The first time you go to transition from walk to ski or vice versa, you will be momentarily perplexed by the counter intuitive positioning of the brakes. They are at the toe piece not the heel piece. It means a little bit of fiddling to both lock the toe piece for climbing and secure the brakes in the same area of the ski. Austrian. Weird. But, once you get used to it, it is a well built product. I suppose the Austrians wanted to take the heel piece out of the equation for securing the brakes. I'm not sure that they have made a big improvement here.
Man, more people should be talking about this rebranded ATK Raider 12 2.0 binding. It's made from ALL machined aluminum.

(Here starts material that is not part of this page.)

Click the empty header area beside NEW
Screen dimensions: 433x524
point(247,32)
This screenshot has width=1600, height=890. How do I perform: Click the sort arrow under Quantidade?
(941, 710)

It's an alpine tech binding with elastic travel in the heel, adjustable vertical and horizontal release value, included brake, FIVE riser heights, you can transition into ski/walk mode without rotating the heel torrent, the riser flaps are fast and magnetic, there's optional AFD plate for the heel (to take stress off the pins while skiing really fast), AND it comes in an all-black, all-business color scheme. These things are so rad. It takes some learning to use the toe brake and understand how this binding works, but learning is fun. I would feel comfortable riding this binding through any conditions capable on skis. They are bombproof and hold up to extremely hard and fast skiing. So if you want to jump into the Freetouring World, let the Kastle Free Tour 12 2.0 be your vehicle of choice. Did I mention they weigh a scant 375 grams per binding.
The Free tour was an excellent pairing with my new Kastle FX96 skis. These skis were a beefy 2 kilo ski and I wanted to keep the binding light but still be able to drive them. They have been good to me so far in even terrible ski mountaineering snow. I removed the brakes and added the stomp pad under the back heel. Just ask the guys at CCBC and they can do this for you as well.